Start of Block
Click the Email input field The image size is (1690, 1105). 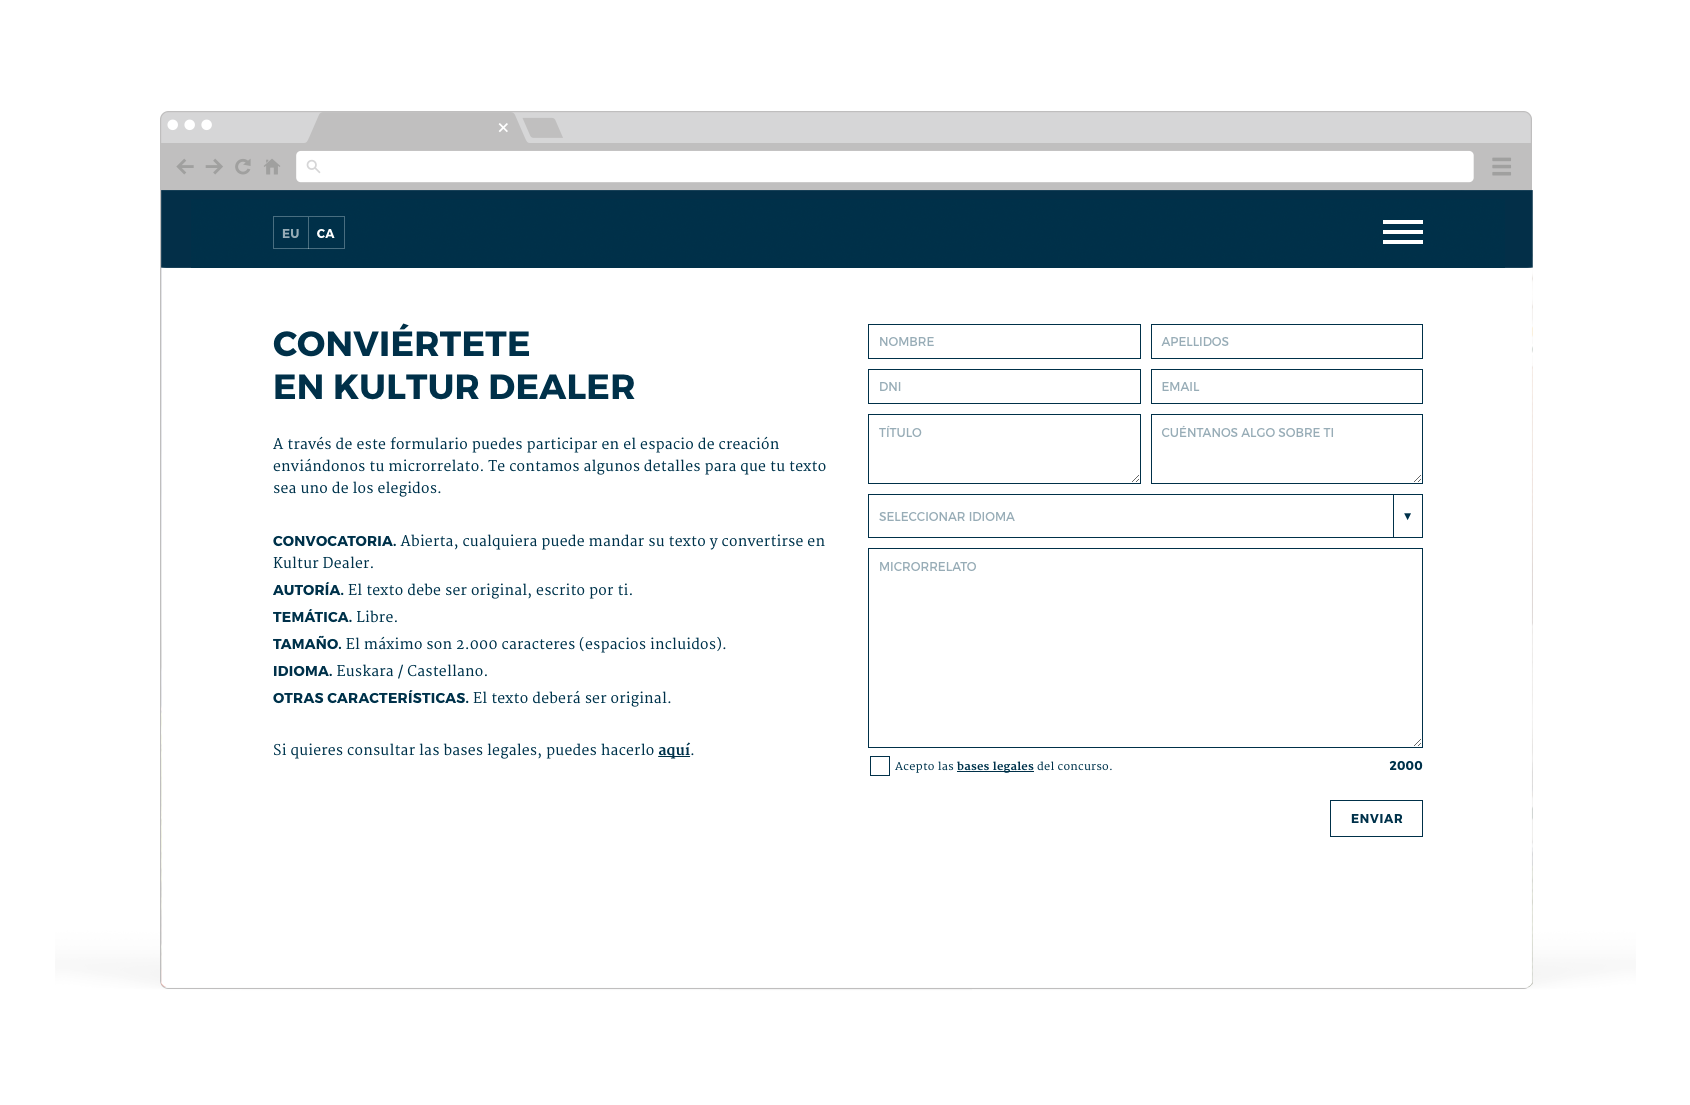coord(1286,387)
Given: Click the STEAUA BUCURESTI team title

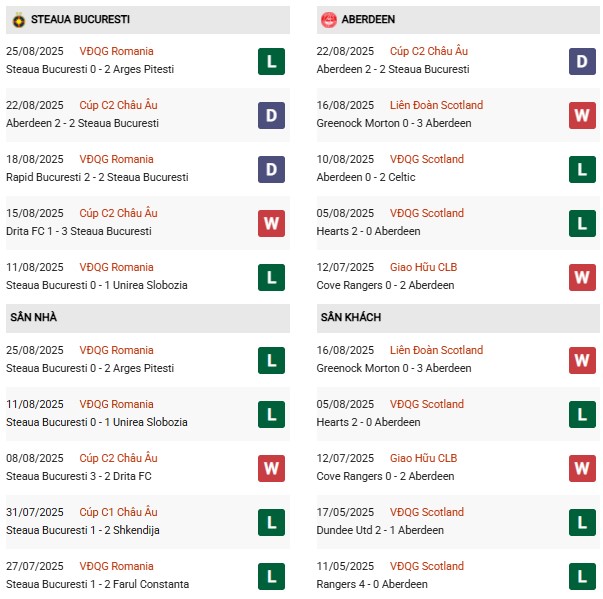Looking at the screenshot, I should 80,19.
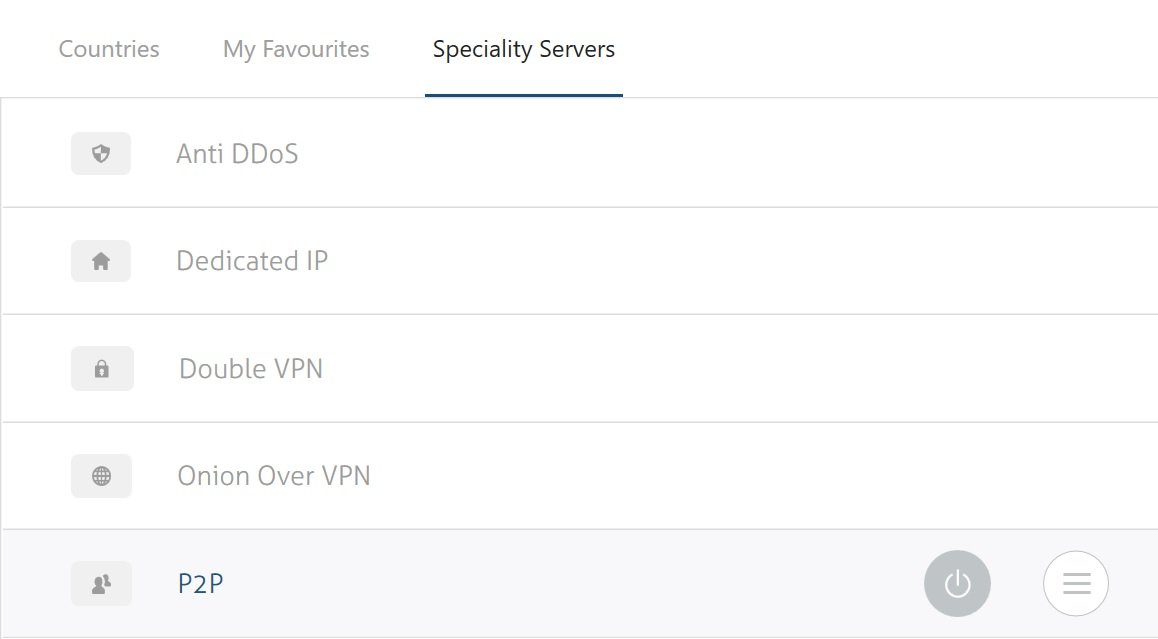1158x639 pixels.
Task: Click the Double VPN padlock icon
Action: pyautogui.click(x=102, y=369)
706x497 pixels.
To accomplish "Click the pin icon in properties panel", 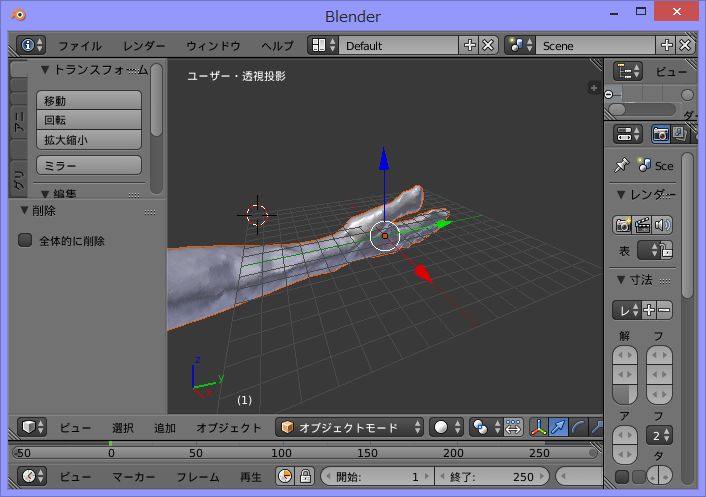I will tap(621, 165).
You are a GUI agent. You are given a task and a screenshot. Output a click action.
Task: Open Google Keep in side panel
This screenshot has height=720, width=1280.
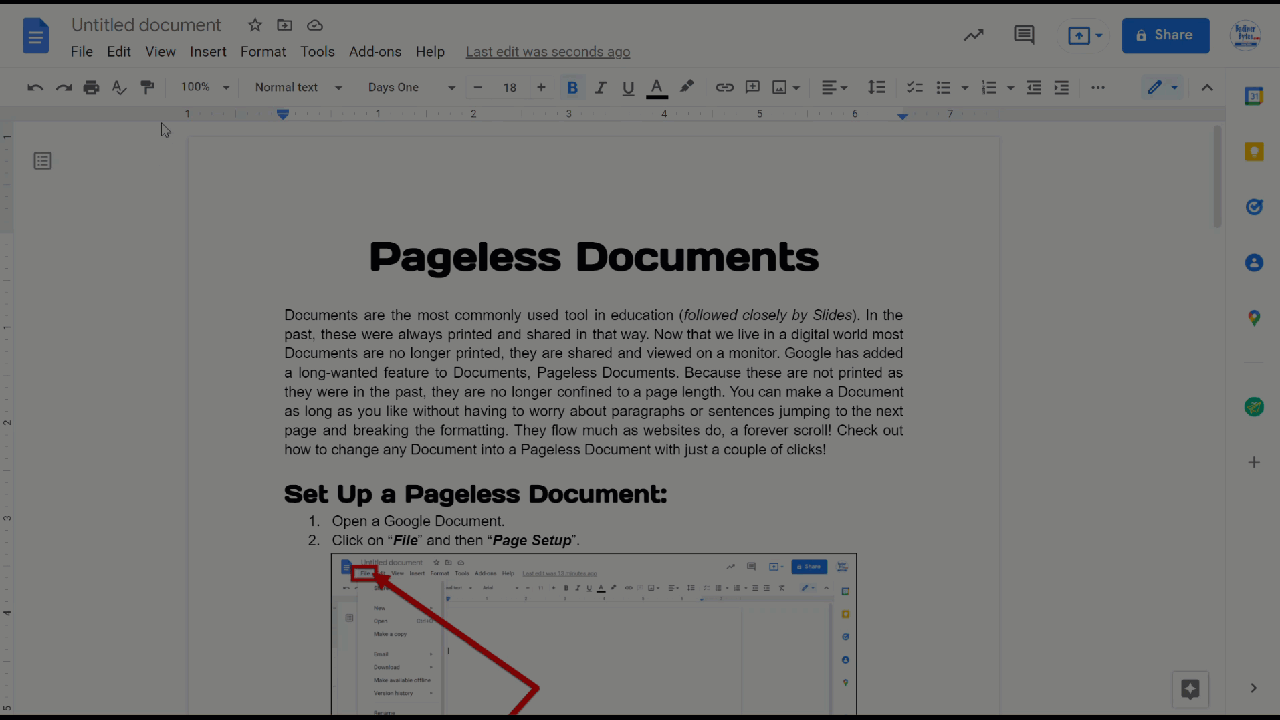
End of Block
# EXERCISE GOAL
Please give again only those lines that run from the one containing "You are a GUI" through the final line of the listing, both included, exactly as written and without pictures.

# TASK RESULT
You are a GUI agent. You are given a task and a screenshot. Output a click action.
Task: Open Google Keep in side panel
This screenshot has height=720, width=1280.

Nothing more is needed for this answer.